A remarkable new intelligence machine was serving this purpose—the U-2, capable of flying so high above the Soviet Union as to escape missile fire, but low enough to photograph military installations and preparations. It was this plane that assured Eisenhower of the Soviets’ relative strategic weakness. Faced both by eager CIA demands for frequent flights and by warnings as to the potential Soviet reaction, the President monitored and limited the U-2 missions over Soviet territory. As the summit conference neared he cut the flights more sharply to avoid provoking Moscow. Finally he allowed one last foray by May 1. For fourteen days Russia was covered by clouds. On May 1 the weather cleared, and Francis Gary Powers took off from his U-2 base in Turkey for Bodö, Norway.

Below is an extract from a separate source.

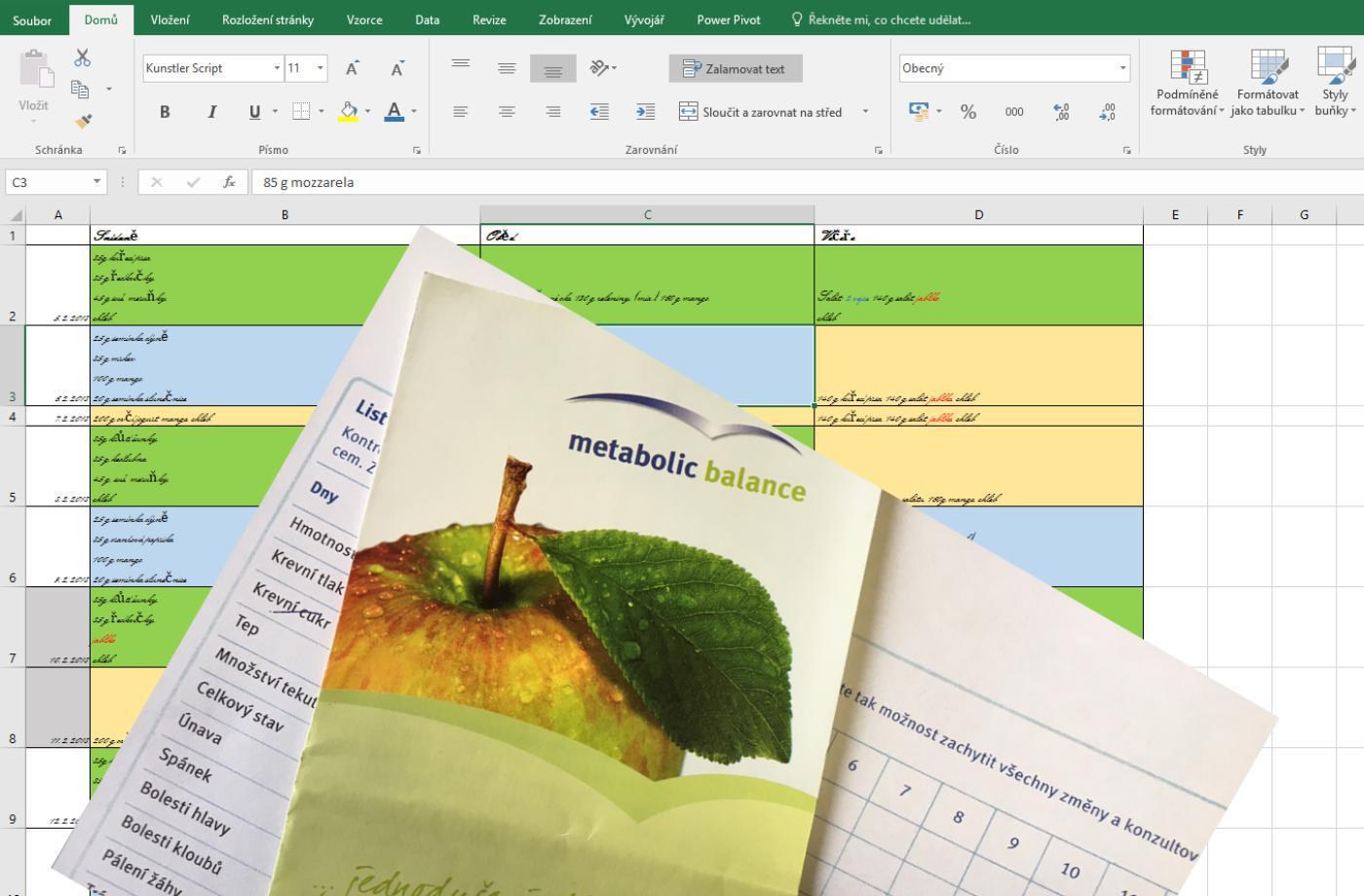Click the percent style icon
The height and width of the screenshot is (896, 1364).
click(967, 112)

He never made it. The President was informed next day that the plane was missing and must be down inside Russia. Since the craft was equipped for self-destruct of both plane and pilot, Powers was surely dead. Eisenhower did nothing, on the assumption that Moscow would do nothing, at least publicly, in order not to jeopardize the summit. Eisenhower approved a statement that a weather plane had been lost. Next day the Kremlin published a photograph of a wrecked plane, calling it the spy plane—but it was not a U-2. Why? Khrushchev was luring the White House into a trap. The longer Eisenhower stuck to his story about a “weather plane,” the more discredited he would be when the truth came out.
Then Khrushchev sprang his trap. He had “parts of the plane” and also “the pilot, who is quite alive and kicking.” Hardly able to believe the news, the President now faced a terrible dilemma. He could admit that the Administration had lied but argue that Soviet secrecy had made overflights necessary. This might wreck the summit. Or he could say that the fliked howght had
been unauthorized. But as an old army man he could not confess that his outfit was out of his control; as President he could not legitimize charges that he had lost command of his Administration. Soon the Administration was caught in such a tangle of falsehoods, with the Kremlin joyfully exploiting every misstatement, as to leave Washington embarrassed, angry, and fearful of the implications for the summit.
“This was a sad and perplexed capital tonight,” James Reston reported in
The New York Times,
“caught in a swirl of charges of clumsy administration, bad judgment and bad faith.” The President was so upset that he talked briefly of resigning. He could hardly doubt the price to be paid: Khrushchev would not sit down at the summit with a President whose spy had invaded the Russian homeland—and on May Day, the worldwide communist holiday.
In retrospect, the incident was a microcosm of the ills—the fears, suspicions, misperceptions, and miscalculations—that had afflicted Soviet-American relationships for years. Just as the Kremlin had underestimated Washington’s reaction to the invasion of South Korea, so Moscow underrated American fears of Soviet aggression—fears that in turn led to provocative spying. And typically men in the Kremlin viewed the whole affair not as a series of blunders but as a plot by the Pentagon or the CIA—perhaps by the President himself—to produce an incident that would abort the summit. The Americans repeated all their old errors: putting undue faith in intelligence technology, keeping “secret” the U-2 flights long after Moscow and other capitals—indeed, all but the American people—knew of them; allowing intelligence agencies too much influence over policy; evoking the worst of Soviet fears about intrusion onto their turf. Eisenhower and Khrushchev each underestimated the vulnerability of the other to hard-liners; hence each brought out the worst in the other.